Happily ever after

I remember this moment of sweet sisterhood in the bath. It was near the end of a run of sick-days for the eldest, and I was really ready for her to go back to school. I’d had a good whinge about it earlier in the day, cultivating discontent as I compared my reality with what I had hoped for (happy not-snotty children, patient AND productive mama, ideal mothering AND ideal working, tidy stylish house, blah blah blah). But in the early afternoon, as they played in the bath together, I was struck by the thought: One day I’m going to look back and think “those were the happiest days of my life”.

I don’t think I personally know anyone who works in advertising, at least I hope I don’t, because today I’m going to label that an occupation as a “professional happiness-stealer”…. Sounds like something out of one of those eerily dark fairytales, the remembrance of which still disturbs your adult sleep. (Baba Yaga anyone? Don’t google it).

I recently heard Max Lucado talking to Carey Nieuwhof (here) about this theory that the main aim of advertising is to make us unhappy. And I get that as a commercial technique – I’ve been known to try and create some FOMO of my own, working social media for church, but I’d like to think of it as altruistic rather than avaricious.

Problem is commercial advertising is everywhere, and it’s bombarding us with the message, “you shouldn’t be happy with your life as it is, it’s not X enough, so go buy this product/experience/lifestyle”. You don’t need to look too long at any kind of advertising to see this subliminal message beneath the surface.

At a recent and rare child-free visit to a cool cafe I cast my eyes over the collection of magazines on offer (because when you don’t have kids with you, you actually have time to look at magazines). And I noticed something different about the ads in these ones – they weren’t all selling me stuff, some were selling what seemed to be a non-materialistic lifestyle.

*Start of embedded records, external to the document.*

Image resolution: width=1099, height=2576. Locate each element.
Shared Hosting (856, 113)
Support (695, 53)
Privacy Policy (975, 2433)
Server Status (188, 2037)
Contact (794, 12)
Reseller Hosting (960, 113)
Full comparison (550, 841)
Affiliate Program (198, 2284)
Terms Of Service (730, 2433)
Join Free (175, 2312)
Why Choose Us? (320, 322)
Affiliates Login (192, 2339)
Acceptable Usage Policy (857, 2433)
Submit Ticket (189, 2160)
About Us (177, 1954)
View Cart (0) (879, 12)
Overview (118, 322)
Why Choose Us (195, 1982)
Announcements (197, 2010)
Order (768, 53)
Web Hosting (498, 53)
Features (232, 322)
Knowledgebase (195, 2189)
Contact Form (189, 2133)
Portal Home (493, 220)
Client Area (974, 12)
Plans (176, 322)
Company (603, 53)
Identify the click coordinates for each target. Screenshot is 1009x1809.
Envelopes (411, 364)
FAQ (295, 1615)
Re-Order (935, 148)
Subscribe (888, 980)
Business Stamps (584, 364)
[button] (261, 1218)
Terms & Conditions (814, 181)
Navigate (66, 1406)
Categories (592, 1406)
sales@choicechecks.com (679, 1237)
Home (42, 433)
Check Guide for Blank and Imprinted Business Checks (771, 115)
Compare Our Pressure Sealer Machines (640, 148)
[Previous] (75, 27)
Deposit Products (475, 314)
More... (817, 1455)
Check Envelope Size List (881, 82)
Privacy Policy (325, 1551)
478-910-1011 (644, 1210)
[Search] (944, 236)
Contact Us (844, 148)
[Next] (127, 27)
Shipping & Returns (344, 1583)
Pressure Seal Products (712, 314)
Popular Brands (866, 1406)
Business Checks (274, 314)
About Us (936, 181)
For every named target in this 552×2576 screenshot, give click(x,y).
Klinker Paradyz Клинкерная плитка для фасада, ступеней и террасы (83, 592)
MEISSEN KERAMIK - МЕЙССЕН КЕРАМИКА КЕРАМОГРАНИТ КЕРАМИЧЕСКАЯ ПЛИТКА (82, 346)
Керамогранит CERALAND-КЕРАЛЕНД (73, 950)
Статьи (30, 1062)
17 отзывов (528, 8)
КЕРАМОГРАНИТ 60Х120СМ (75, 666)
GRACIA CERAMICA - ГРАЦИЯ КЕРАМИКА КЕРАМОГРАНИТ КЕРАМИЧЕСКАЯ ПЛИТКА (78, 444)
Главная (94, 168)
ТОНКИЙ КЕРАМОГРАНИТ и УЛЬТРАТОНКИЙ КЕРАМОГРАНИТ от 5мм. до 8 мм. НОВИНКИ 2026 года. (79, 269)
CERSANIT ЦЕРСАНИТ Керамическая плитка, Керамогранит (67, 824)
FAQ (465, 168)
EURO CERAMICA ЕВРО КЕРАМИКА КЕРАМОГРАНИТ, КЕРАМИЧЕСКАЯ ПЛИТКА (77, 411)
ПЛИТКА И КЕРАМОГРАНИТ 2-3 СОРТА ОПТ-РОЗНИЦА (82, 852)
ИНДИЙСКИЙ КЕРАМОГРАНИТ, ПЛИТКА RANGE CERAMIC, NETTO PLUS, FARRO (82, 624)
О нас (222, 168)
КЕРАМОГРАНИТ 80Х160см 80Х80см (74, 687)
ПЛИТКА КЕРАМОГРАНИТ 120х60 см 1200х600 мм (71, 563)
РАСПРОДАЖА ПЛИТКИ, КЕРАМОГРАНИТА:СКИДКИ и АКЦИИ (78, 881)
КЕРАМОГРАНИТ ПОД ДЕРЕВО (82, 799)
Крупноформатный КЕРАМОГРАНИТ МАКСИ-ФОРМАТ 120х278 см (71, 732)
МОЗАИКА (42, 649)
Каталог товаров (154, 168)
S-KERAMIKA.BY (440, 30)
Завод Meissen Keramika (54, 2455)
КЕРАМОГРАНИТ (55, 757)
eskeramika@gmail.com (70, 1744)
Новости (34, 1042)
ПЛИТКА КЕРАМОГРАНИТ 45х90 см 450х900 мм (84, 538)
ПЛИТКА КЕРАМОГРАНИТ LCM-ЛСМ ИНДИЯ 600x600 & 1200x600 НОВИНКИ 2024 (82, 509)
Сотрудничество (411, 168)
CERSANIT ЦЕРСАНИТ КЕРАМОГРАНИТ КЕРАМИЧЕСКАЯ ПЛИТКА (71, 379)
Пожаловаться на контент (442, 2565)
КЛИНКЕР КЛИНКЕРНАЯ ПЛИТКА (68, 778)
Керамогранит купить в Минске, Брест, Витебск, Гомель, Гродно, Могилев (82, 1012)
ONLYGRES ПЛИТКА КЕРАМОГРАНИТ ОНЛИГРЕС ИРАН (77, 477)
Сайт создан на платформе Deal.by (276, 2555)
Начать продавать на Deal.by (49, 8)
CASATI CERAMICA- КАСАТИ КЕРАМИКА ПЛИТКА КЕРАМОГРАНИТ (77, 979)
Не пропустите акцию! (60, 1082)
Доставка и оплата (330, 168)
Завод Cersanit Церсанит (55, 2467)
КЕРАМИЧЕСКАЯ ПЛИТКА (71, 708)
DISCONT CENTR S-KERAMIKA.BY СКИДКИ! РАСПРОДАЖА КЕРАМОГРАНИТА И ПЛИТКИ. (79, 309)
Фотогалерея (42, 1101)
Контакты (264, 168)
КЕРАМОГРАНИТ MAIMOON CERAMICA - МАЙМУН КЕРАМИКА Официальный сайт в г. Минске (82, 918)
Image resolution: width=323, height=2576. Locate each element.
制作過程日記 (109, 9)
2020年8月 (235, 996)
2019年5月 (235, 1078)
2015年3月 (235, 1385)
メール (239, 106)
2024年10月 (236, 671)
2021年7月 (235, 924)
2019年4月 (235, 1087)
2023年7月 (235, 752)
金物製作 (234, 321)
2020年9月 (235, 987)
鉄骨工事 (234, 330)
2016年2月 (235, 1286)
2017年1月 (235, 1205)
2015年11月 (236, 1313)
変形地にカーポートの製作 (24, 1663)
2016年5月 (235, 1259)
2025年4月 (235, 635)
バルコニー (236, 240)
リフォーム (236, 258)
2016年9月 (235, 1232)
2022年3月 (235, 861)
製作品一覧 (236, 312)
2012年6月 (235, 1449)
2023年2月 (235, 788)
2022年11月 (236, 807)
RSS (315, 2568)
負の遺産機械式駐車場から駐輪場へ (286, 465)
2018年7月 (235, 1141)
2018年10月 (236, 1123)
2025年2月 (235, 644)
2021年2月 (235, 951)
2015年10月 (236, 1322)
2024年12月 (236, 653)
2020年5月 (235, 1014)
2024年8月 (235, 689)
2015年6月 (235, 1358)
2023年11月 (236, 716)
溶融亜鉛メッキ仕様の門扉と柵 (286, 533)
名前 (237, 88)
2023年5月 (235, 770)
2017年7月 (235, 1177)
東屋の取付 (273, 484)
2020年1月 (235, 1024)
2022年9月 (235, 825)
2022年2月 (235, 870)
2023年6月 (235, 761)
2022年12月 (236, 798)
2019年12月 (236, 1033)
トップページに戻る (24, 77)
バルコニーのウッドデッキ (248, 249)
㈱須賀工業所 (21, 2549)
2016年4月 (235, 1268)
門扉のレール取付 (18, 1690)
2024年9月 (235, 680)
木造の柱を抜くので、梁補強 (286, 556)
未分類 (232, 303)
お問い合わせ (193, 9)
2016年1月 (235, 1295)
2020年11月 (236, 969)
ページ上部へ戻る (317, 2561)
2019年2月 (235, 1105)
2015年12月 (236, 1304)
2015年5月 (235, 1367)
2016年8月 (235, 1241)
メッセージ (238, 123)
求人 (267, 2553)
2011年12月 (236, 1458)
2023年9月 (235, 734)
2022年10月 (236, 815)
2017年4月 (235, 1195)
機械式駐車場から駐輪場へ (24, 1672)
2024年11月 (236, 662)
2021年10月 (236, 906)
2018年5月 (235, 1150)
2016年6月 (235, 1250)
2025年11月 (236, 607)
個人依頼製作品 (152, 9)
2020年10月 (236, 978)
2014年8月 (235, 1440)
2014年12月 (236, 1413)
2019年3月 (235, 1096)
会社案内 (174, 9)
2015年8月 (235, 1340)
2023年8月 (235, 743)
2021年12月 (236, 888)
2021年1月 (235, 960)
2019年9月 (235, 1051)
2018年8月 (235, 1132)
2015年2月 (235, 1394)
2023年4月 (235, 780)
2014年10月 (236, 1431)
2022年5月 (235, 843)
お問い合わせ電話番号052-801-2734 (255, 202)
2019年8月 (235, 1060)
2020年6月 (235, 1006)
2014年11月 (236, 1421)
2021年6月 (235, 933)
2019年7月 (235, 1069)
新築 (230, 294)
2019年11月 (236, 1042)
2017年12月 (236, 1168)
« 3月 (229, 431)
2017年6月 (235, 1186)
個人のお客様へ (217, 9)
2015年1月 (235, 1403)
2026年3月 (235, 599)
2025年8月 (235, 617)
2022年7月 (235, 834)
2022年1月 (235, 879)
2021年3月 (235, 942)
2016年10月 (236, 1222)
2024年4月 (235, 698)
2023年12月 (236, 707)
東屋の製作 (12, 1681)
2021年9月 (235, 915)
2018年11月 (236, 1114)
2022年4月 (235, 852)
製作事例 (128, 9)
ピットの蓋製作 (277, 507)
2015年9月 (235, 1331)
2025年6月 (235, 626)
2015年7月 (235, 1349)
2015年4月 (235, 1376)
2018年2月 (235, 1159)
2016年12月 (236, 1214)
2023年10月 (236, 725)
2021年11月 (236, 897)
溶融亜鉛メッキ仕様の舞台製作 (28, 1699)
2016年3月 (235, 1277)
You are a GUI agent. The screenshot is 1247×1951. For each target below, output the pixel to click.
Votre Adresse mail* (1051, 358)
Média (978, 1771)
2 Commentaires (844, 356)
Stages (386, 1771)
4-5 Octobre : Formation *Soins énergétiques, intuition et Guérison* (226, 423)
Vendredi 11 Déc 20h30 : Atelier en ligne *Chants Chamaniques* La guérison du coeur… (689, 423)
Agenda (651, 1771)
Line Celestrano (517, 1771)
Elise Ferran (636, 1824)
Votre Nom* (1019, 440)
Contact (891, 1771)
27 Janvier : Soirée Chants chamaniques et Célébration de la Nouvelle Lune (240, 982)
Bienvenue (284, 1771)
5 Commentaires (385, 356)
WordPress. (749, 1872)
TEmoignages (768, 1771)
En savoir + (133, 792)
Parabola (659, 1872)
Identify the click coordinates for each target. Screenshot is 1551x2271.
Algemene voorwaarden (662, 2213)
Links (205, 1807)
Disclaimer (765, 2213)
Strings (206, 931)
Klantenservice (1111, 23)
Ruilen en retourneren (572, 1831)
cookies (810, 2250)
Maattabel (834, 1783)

Large parts of the Western world have realised that more stuff does not equal more happiness, so there’s a turn away from classic consumerism towards simplification, sustainability, and minimalism. But in many ways it’s just another lifestyle we’re being sold – a lifestyle that the ads and product placements tell us has to come with pricey accessories.

The focus is still on the self, even if that self is looking a little more outwards towards creation care. You don’t see much of service, submission, and sacrifice in the pages. It’s just another form of individualism, another form of consumerism – but instead of consuming objects, we’re consuming experiences and meaning even.

And we’re always looking for MORE. Enough is never enough.

In his little book on the parables, The Dark Interval, John Crossan describes the great Western myth of “rags to riches”, pointing out that the happy ending is always super-abundance, and contrasts it with the prevailing myth of the Inuit people, where the happy ending is simply having enough.

That says a lot about what the Inuit people could historically expect from life in their harsh environment, but it also says a lot about the modern Western mind. Why can’t we be happy with what we’ve got? Why are our eyes always looking for more/brighter/shinier/newer/better?

We’d do well to limit our exposure to advertising, and to see sneaky advertising for what it is. But deeper than that we need to reject the cultural narrative that says we need more – more stuff, more experiences, more meaning to find happiness.

Maybe these could be the happiest days of our lives.